Mitochondria not only serve as the major source of cellular energy, but also as a coordinator of the highly sophisticated metabolic system. Coordination requires communication, and thus our long-term interest is in how mitochondria transmit messages to regulate metabolic homeostasis. Mitochondrial signaling has emerged as a key regulator of aging, but signals that have been described to date are not encoded in the mitochondrial genome. The identification of Humanin, a peptide encoded in the mitochondrial DNA, provided a paradigm-shifting regulatory mechanism of mitochondrial communication. We have recently discovered a novel peptide encoded within the mitochondrial DNA and named it MOTS-c (Mitochondrial ORF within the Twelve S rRNA). MOTS-c acts on the skeletal muscle and promotes cellular glucose and fatty acid metabolism, mediated by the folate-AMPK pathway. In mice, MOTS-c regulates glucose homeostasis and prevents obesity and insulin-resistance in high-fat fed young mice. We have also obtained evidence supporting MOTS-c-dependent regulation of metabolic aging: (i) MOTS-c levels in mice decline with age in circulation and skeletal muscle concomitantly with the development of muscle insulin-resistance and (ii) systemic injection of MOTS-c for a week sufficiently reversed age-dependent muscle insulin resistance. We hypothesize that MOTS-c is a mitochondrial-encoded regulator of the folate-AMPK pathway that promotes metabolic homeostasis and that restoring the age-dependent decline of MOTS-c can reverse metabolic aging. We propose to study (i) the impact of aging on MOTS-c biology and conversely (ii) the effect of MOTS- c on aging metabolism. We will take a top-down approach with 3 aims to test our hypothesis.

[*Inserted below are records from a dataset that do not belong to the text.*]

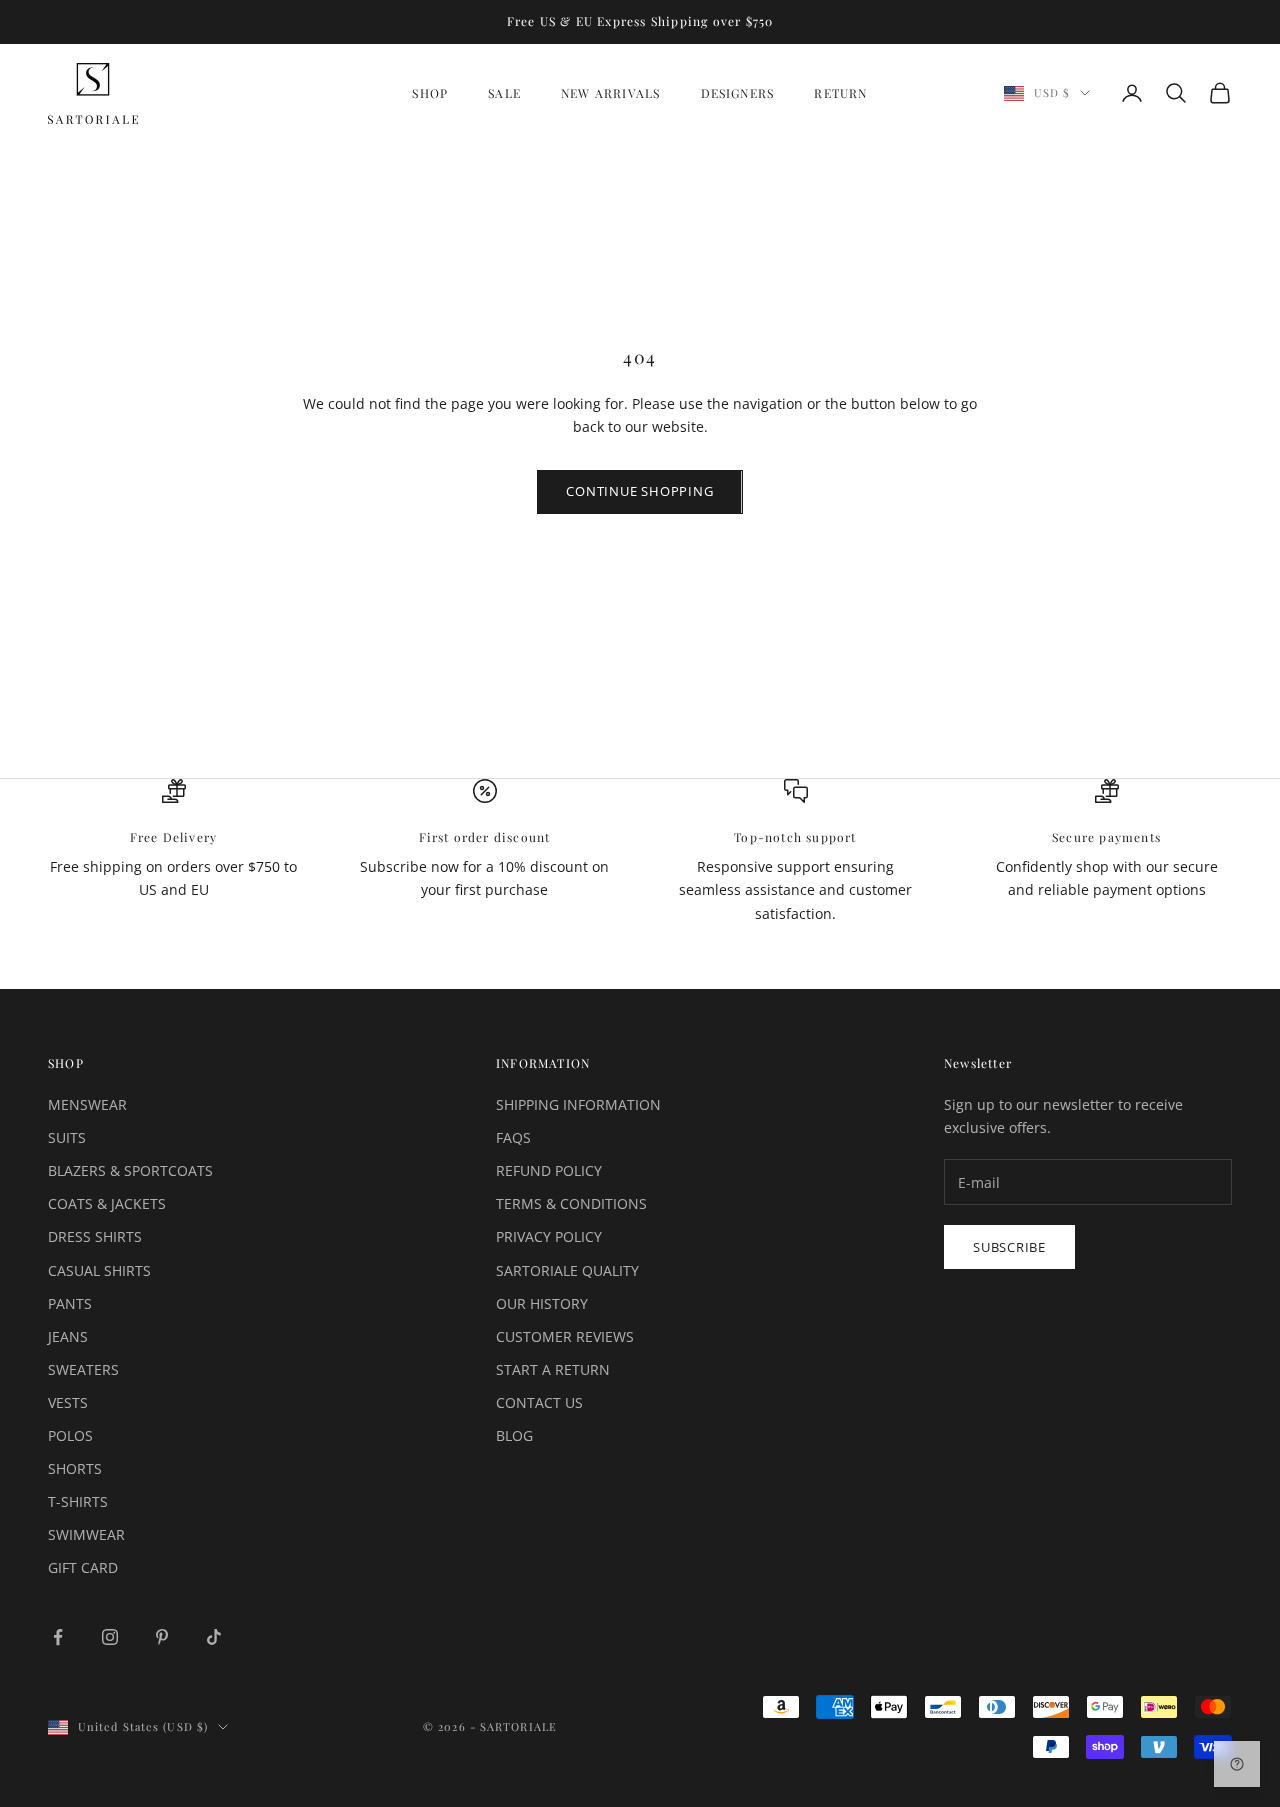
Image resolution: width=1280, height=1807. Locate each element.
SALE (504, 93)
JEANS (68, 1336)
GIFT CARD (83, 1567)
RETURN (840, 93)
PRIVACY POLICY (549, 1236)
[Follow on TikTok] (214, 1637)
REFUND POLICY (549, 1170)
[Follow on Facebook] (58, 1637)
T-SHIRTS (78, 1501)
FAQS (513, 1137)
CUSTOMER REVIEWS (565, 1336)
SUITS (67, 1137)
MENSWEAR (87, 1104)
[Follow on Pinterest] (162, 1637)
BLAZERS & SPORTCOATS (130, 1170)
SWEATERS (83, 1369)
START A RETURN (553, 1369)
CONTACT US (539, 1402)
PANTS (70, 1303)
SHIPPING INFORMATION (578, 1104)
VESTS (68, 1402)
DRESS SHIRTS (95, 1236)
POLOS (70, 1435)
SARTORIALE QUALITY (567, 1270)
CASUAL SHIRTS (99, 1270)
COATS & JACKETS (107, 1203)
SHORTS (75, 1468)
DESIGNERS (738, 93)
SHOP (430, 93)
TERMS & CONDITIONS (571, 1203)
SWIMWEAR (86, 1534)
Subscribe (1009, 1247)
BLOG (514, 1435)
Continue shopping (639, 491)
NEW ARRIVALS (610, 93)
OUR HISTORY (542, 1303)
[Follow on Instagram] (110, 1637)
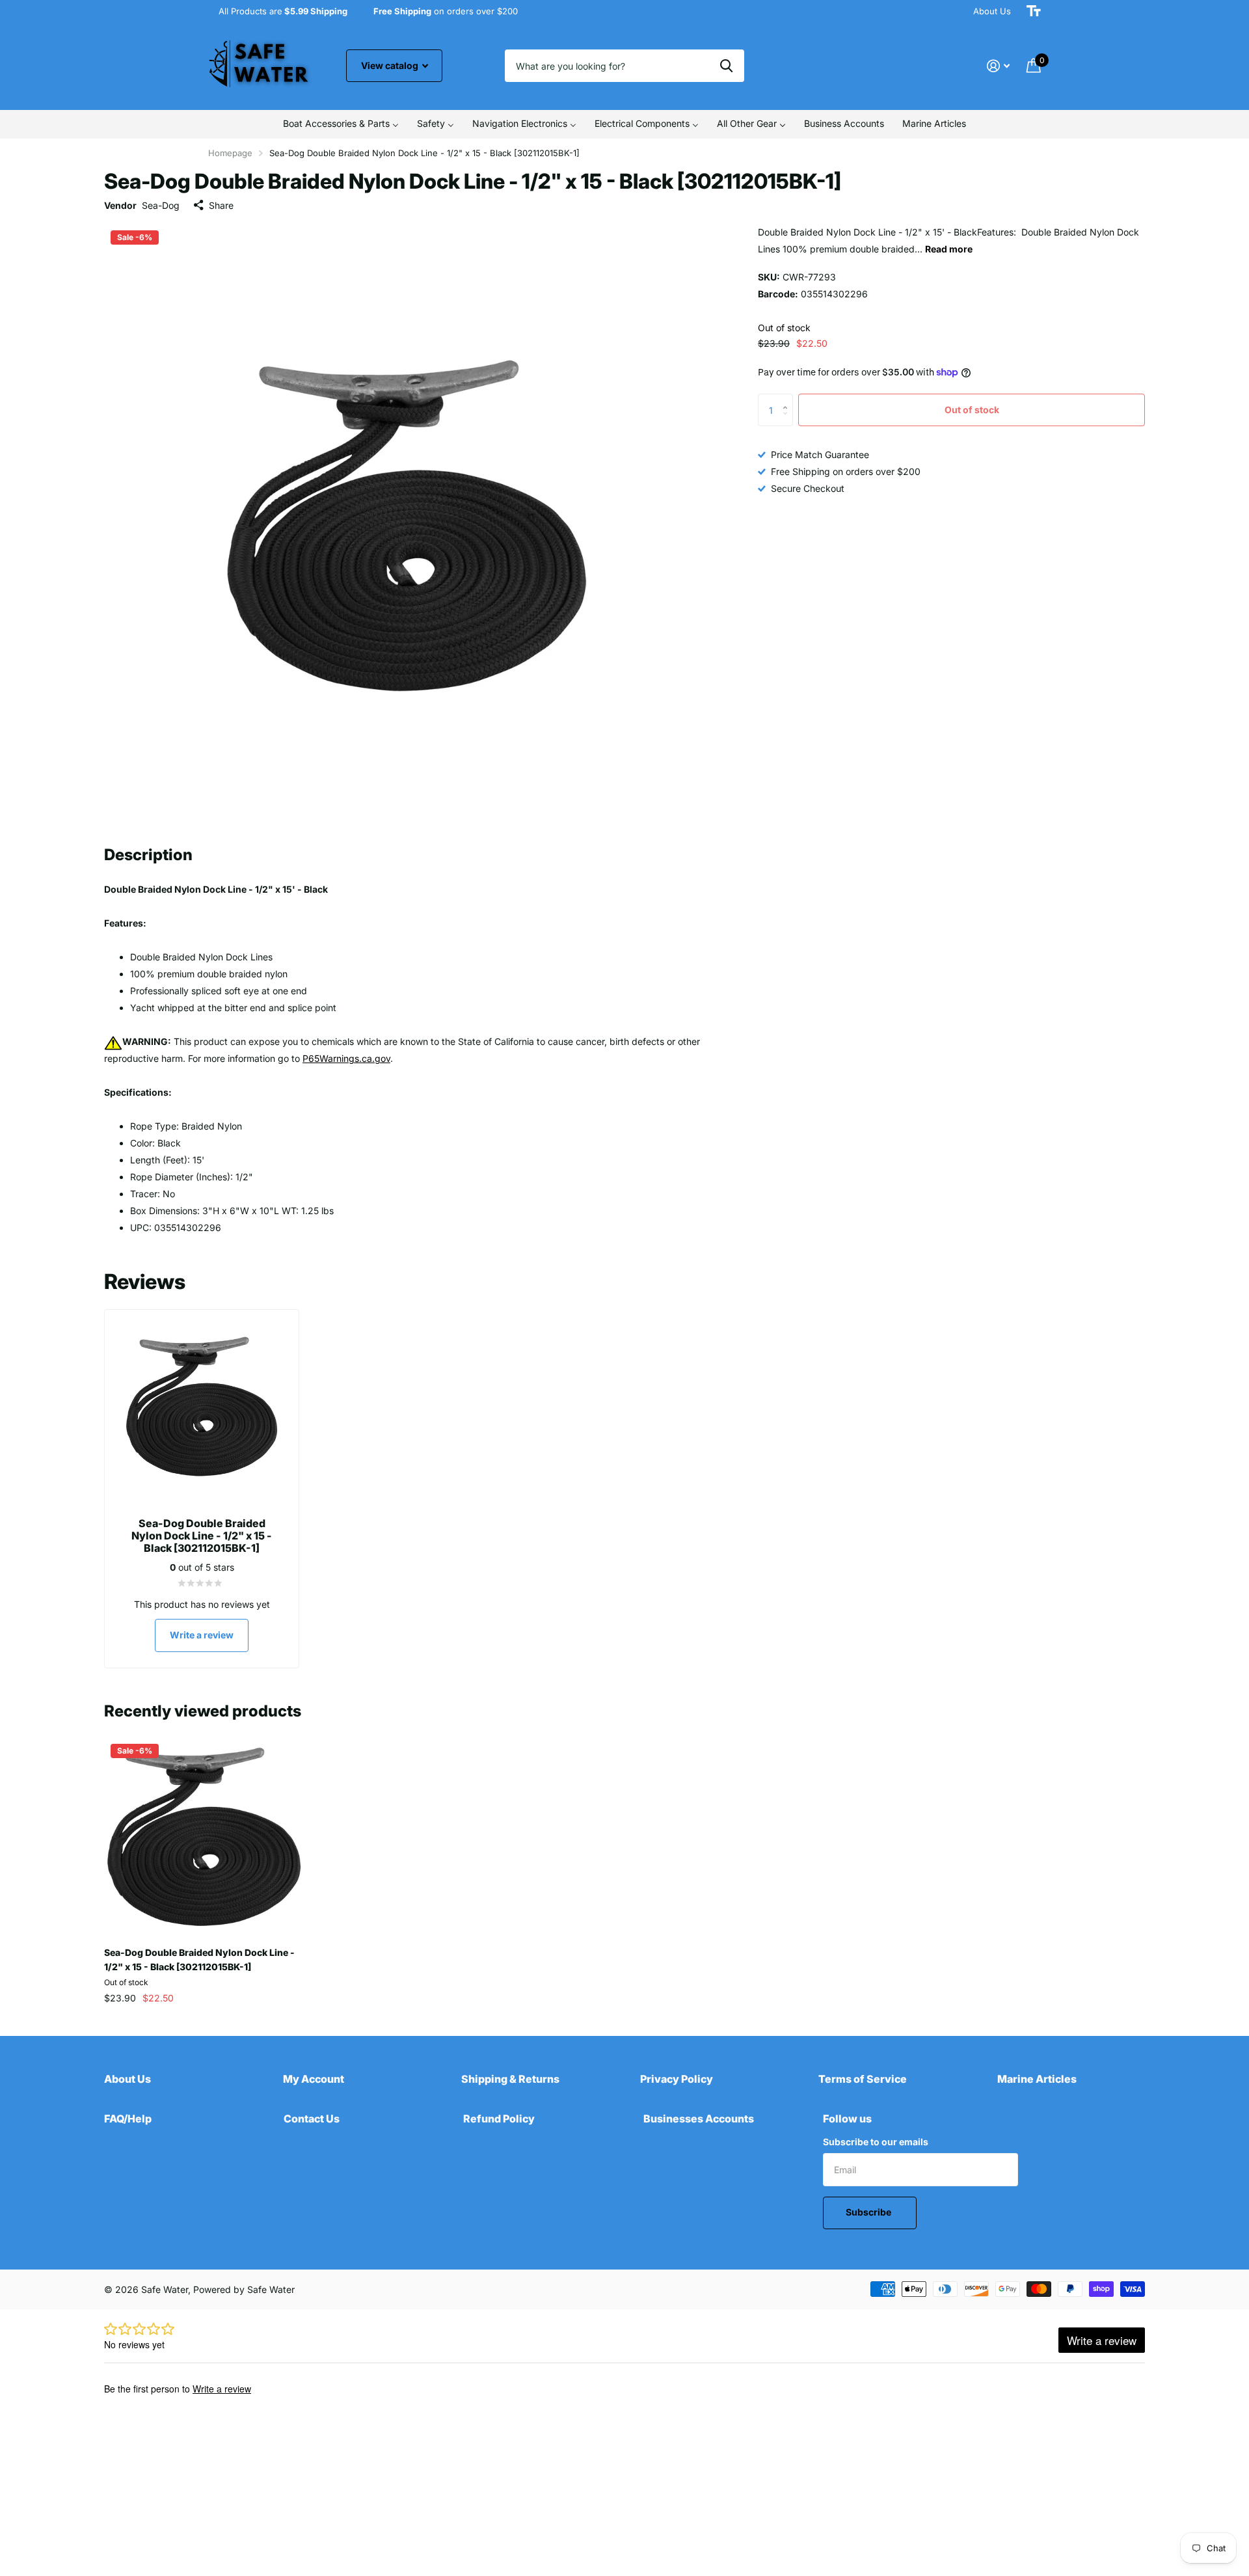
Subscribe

Aim 1 will determine the age-dependent impact of MOTS-c on metabolic aging in mice.
Aim 2 will examine the role of MOTS-c in regulating cellular metabolism in young vs aged primary muscle cells.
Aim 3 will test the folate- AMPK pathway in mediating MOTS-c-dependent metabolism during aging. These findings will add an entirely novel ?mitochondrial-centric? mechanistic layer to the regulation of aging metabolism, and provide a new therapeutic target for age-dependent metabolic conditions.
Diet and metabolism are highly influential regulators of aging. Mitochondria are the single most important metabolic organelles that transmit messengers encoded in the mitochondrial DNA. Such mitochondrial communication system may provide an unprecedented ?mitochondrial-centric? mechanistic and therapeutic target for age-dependent metabolic conditions.